Precision medicine based on genomic sequencing is a medical model that analyzes an individual's genome to understand disease and health states and to develop personalized treatment plans. It is a critical field combining biotechnology and medicine in recent years, with several significant current developments and trends.
First, genomic sequencing technology has made immense progress recently. Due to technological advancements, the time and cost of genomic sequencing have been significantly reduced, making large-scale, high-throughput genomic sequencing possible. This not only allows us to gain a deeper understanding of the human genome but also makes personalized genomic sequencing feasible.
Second, precision medicine via genomic sequencing is applied across many fields. For example, in cancer treatment, genomic sequencing can identify gene mutations in cancer cells, enabling the selection of the most suitable drugs for therapy. Additionally, genomic sequencing is used for the diagnosis of rare diseases and to understand individual drug responses to avoid adverse side effects.
However, precision medicine based on genomic sequencing also faces challenges. For instance, how to process and interpret vast amounts of genomic sequencing data is a major issue. Furthermore, the results of genomic sequencing involve personal privacy and ethical concerns, requiring appropriate laws and policies for regulation.
Regarding future trends, we foresee that precision medicine based on genomic sequencing will become more widespread and a mainstream approach to medical diagnosis and treatment. Simultaneously, with technological progress, we may develop faster and more affordable sequencing technologies. Moreover, we will gradually understand more correlations between genes and diseases, thereby providing more accurate diagnoses and treatments. Finally, we must address and resolve related ethical and legal issues to ensure the healthy development of precision medicine based on genomic sequencing.
On Tuesday, August 8, 2023, from 10:10 to 12:00, Vice President Chien-Kuo Chang of China Medical University Hospital gave a lecture at Asia University, Room A502,
discussing the current status and trends of precision medicine from the following perspectives:

1. From targeted sequencing, Whole Exome Sequencing (WES), and Whole Genome Sequencing (WGS) to comprehensive analysis: With the emergence of high-throughput sequencing technology, precision medicine has evolved significantly. Initially, targeted sequencing was used to analyze specific genes of interest. Then, WES was introduced, allowing for the sequencing of all protein-coding genes in the genome. Today, WGS is used to capture the entire genome, including non-coding regions, providing a comprehensive view of an individual's genetic makeup. This progress has led to the discovery of previously unknown genetic variants and a deeper understanding of disease pathogenesis.

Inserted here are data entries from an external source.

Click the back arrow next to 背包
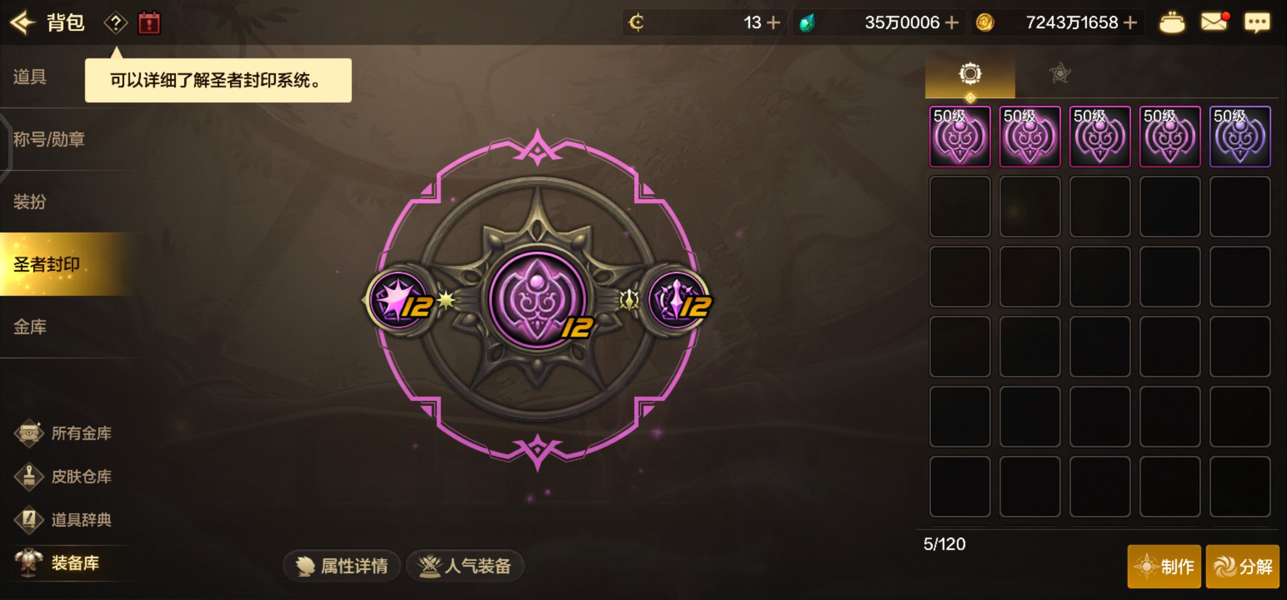 (x=23, y=23)
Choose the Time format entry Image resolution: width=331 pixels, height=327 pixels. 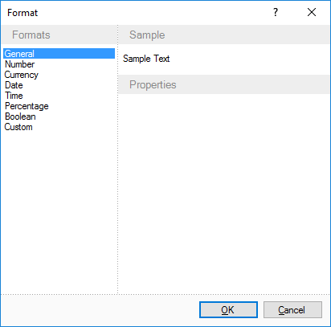(x=59, y=96)
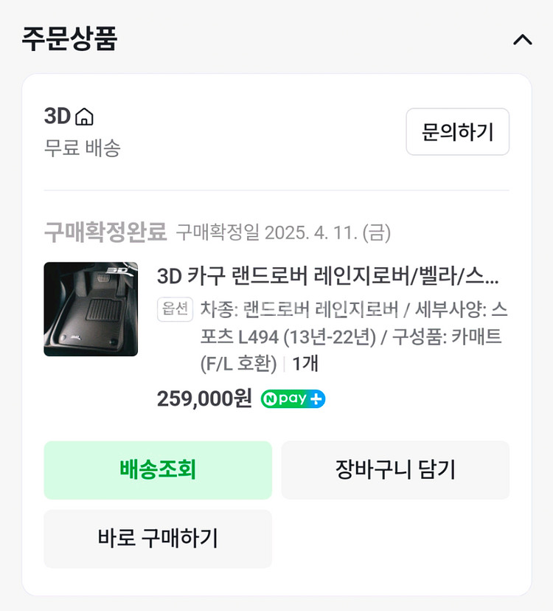The image size is (553, 611).
Task: Click the 문의하기 inquiry button
Action: 457,132
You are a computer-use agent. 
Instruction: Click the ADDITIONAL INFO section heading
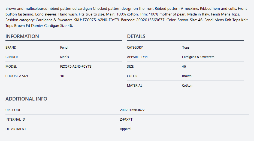pyautogui.click(x=26, y=99)
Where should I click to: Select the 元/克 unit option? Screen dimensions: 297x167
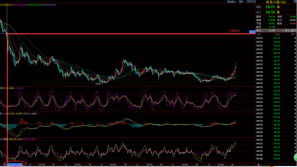(x=272, y=31)
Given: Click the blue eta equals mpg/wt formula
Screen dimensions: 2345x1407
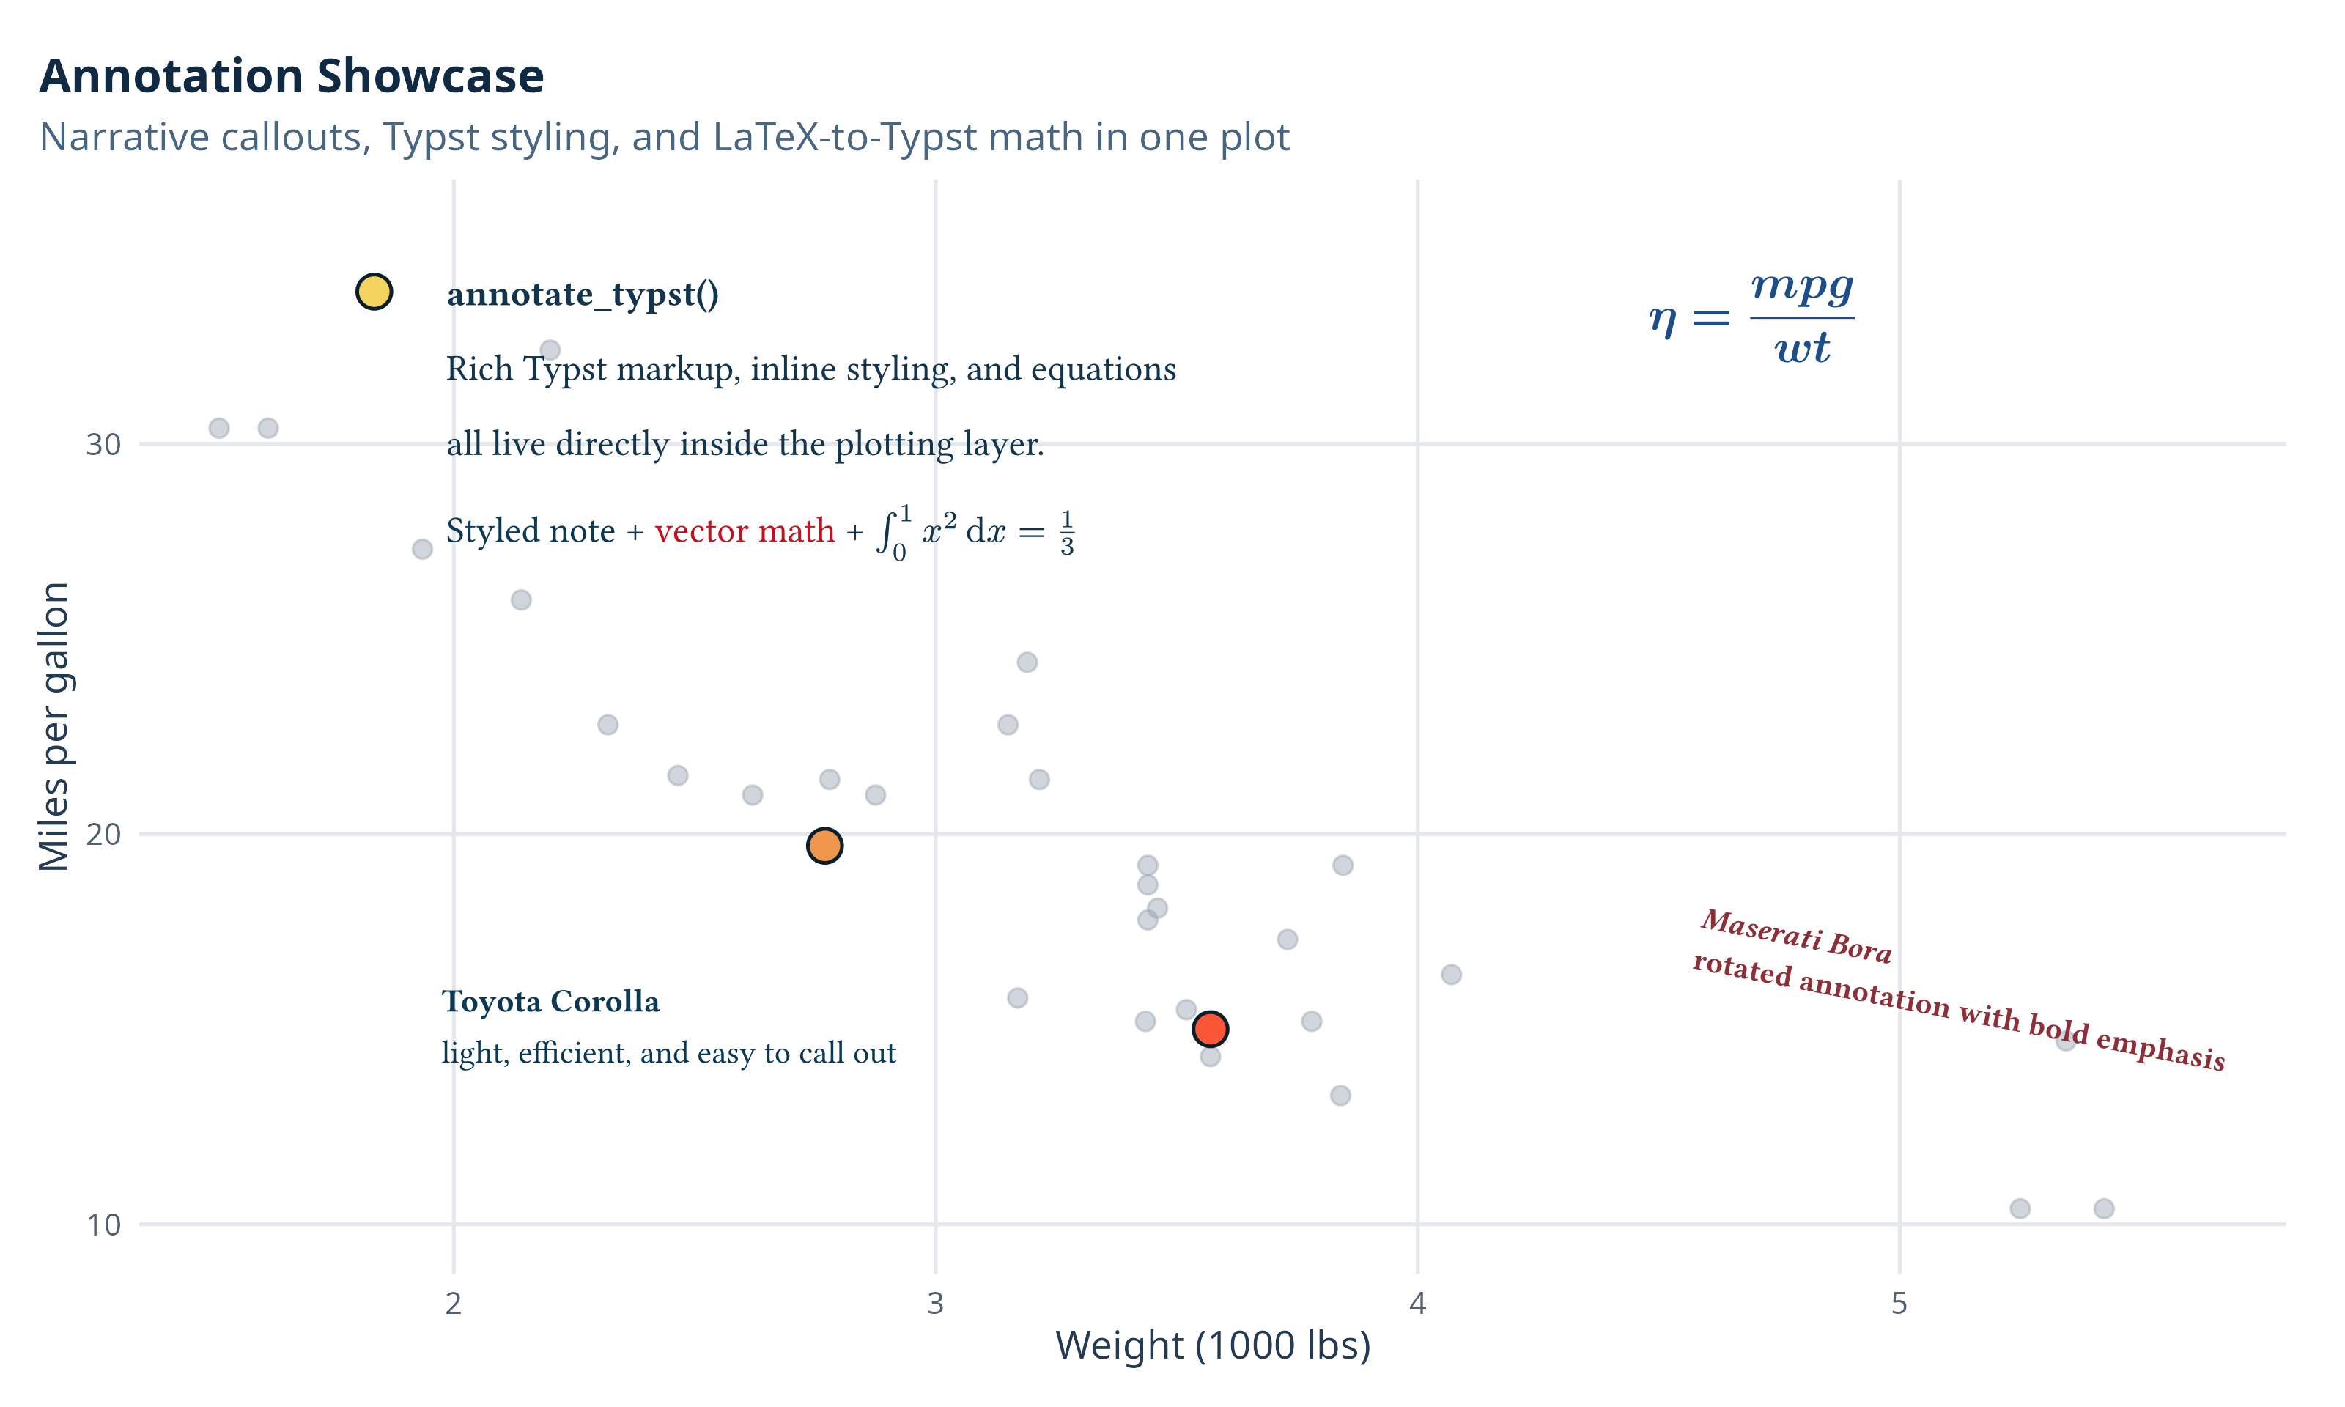Looking at the screenshot, I should (x=1751, y=318).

2. From the human genome to all genomes within the human body: Precision medicine is moving beyond focusing solely on the human genome to consider the genomes of all organisms within our bodies, including bacteria, viruses, and other microorganisms. This shift recognizes the critical role of the microbiome in our health and disease states.

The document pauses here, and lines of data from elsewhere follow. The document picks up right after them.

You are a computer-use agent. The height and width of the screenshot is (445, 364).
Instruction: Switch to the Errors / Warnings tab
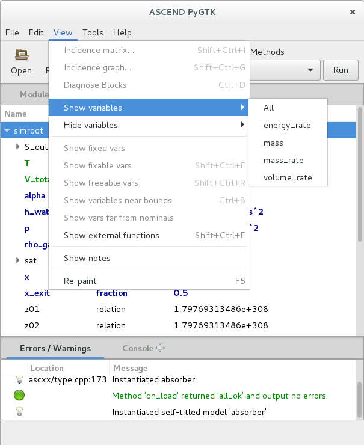click(55, 348)
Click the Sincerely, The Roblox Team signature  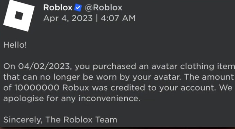60,120
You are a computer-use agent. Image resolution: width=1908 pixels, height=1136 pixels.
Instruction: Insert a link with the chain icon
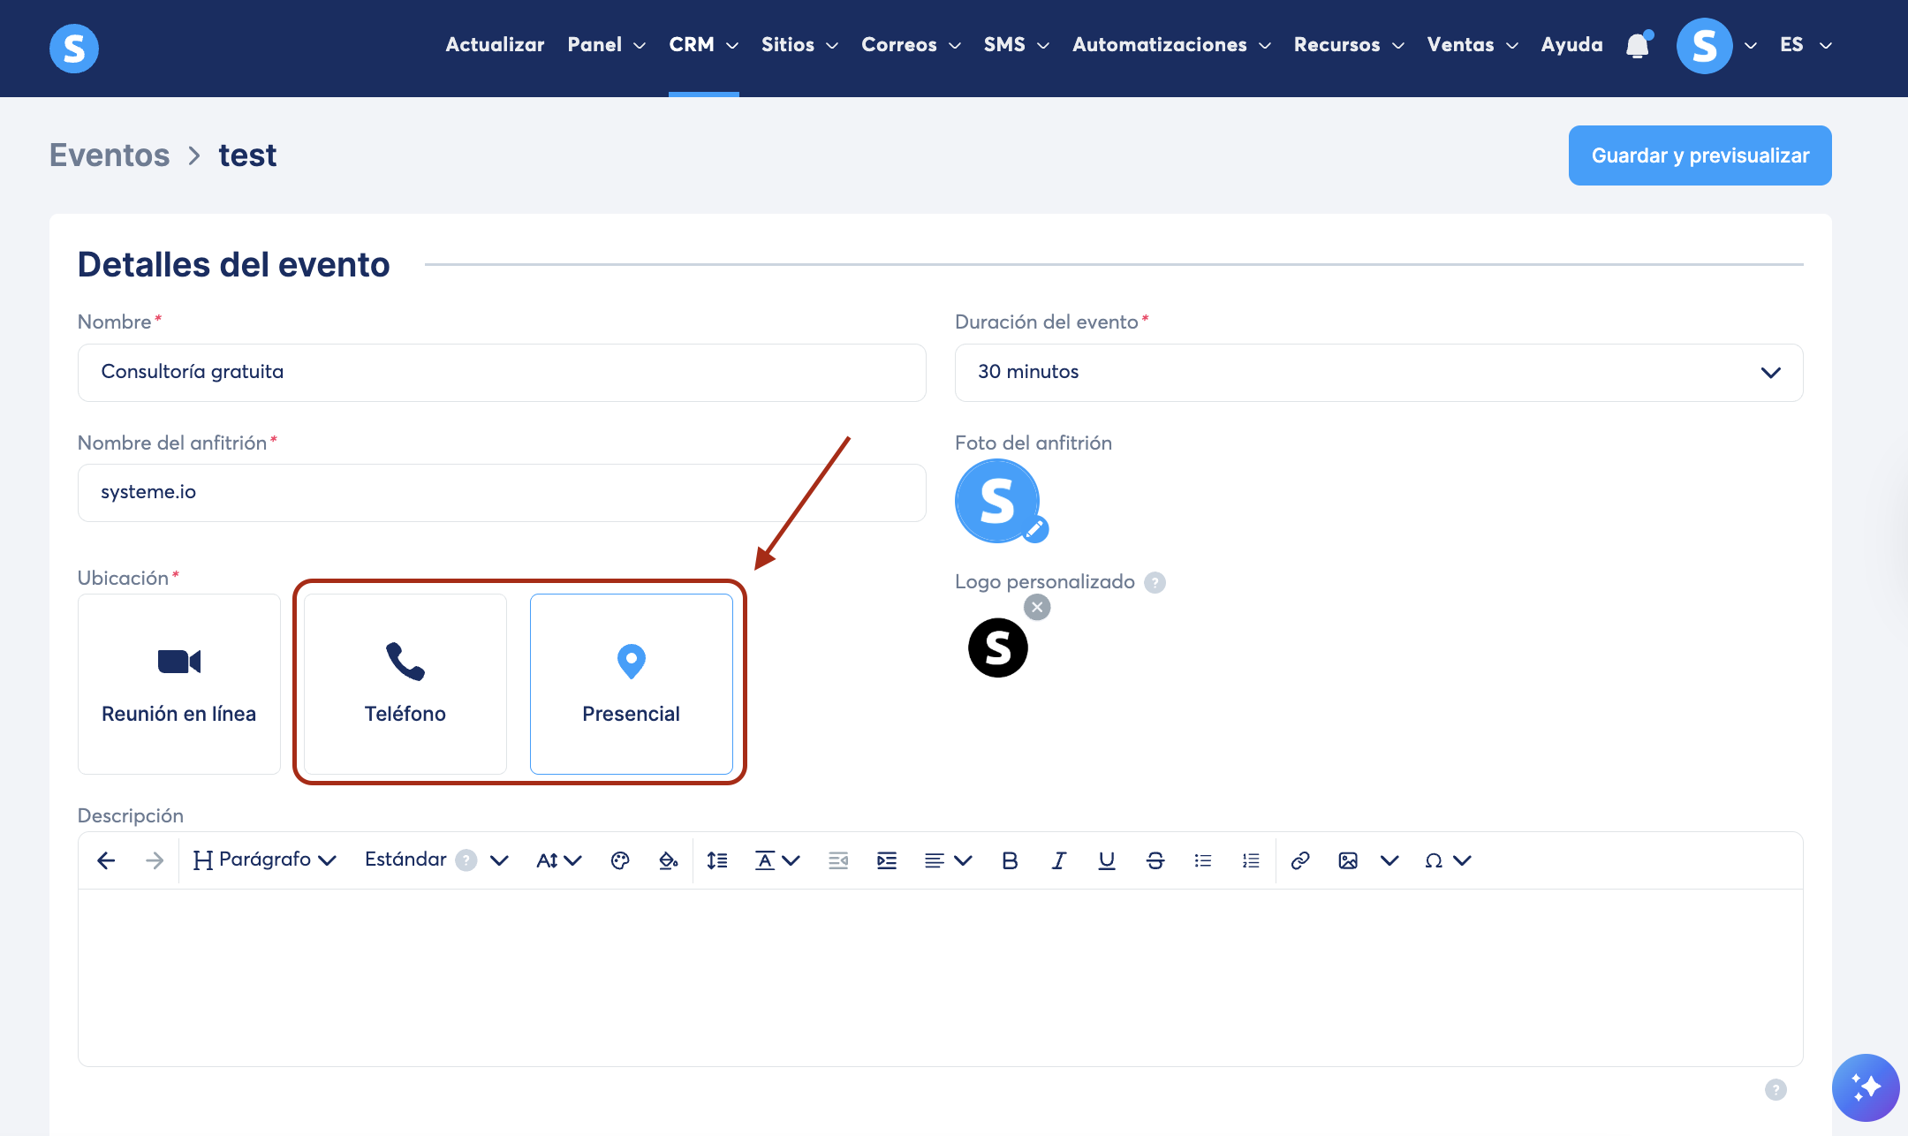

3. From WGS for rare variant analysis in Genome-Wide Association Studies (GWAS) to cross-macro comprehensive analysis: Initially, WGS was used alongside GWAS to identify common genetic variants associated with diseases. Now, precision medicine is shifting toward a more comprehensive "cross-macro" approach that integrates genomics, transcriptomics, proteomics, and metabolomics data. This aims to provide a more holistic view of disease mechanisms.

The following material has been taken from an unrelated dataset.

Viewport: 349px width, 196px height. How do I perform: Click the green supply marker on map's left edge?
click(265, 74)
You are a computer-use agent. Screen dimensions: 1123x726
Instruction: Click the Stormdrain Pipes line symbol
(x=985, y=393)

4. From clonal hematopoiesis to somatic mutations in normal tissues: Recent research shows that somatic mutations, once thought to be limited to cancerous tissues, can also occur in normal tissues. This understanding is changing our perception of diseases such as cancer and is expected to have a significant impact on early detection and treatment strategies.
5. Liquid biopsy for disease diagnosis, early detection, and health assessment: Liquid biopsy, which analyzes circulating tumor DNA or other biomarkers in body fluids, is revolutionizing disease diagnosis and monitoring. They provide a non-invasive and real-time method to detect diseases, such as cancer, at an early stage and monitor treatment response.
6. Clinical application of single-cell sequencing: Single-cell sequencing is a powerful tool in precision medicine, enabling the analysis of genetic and epigenetic variations at the single-cell level. It provides unprecedented resolution in understanding the heterogeneity of diseases like cancer and can help design personalized treatment strategies.
7. Clinical application of CRISPR technology: The emergence of CRISPR technology has opened new possibilities for precision medicine. CRISPR allows for precise gene editing, potentially enabling the correction of gene mutations that cause disease. Clinical trials are currently underway to evaluate the safety and efficacy of CRISPR-based therapies for a range of diseases.
   Predicted future research directions for this center: 1. Using AI to provide diagnostic reports more rapidly. 2. Fusion and analysis of multi-modal data. 3. Analyzing and identifying more clinical symptoms.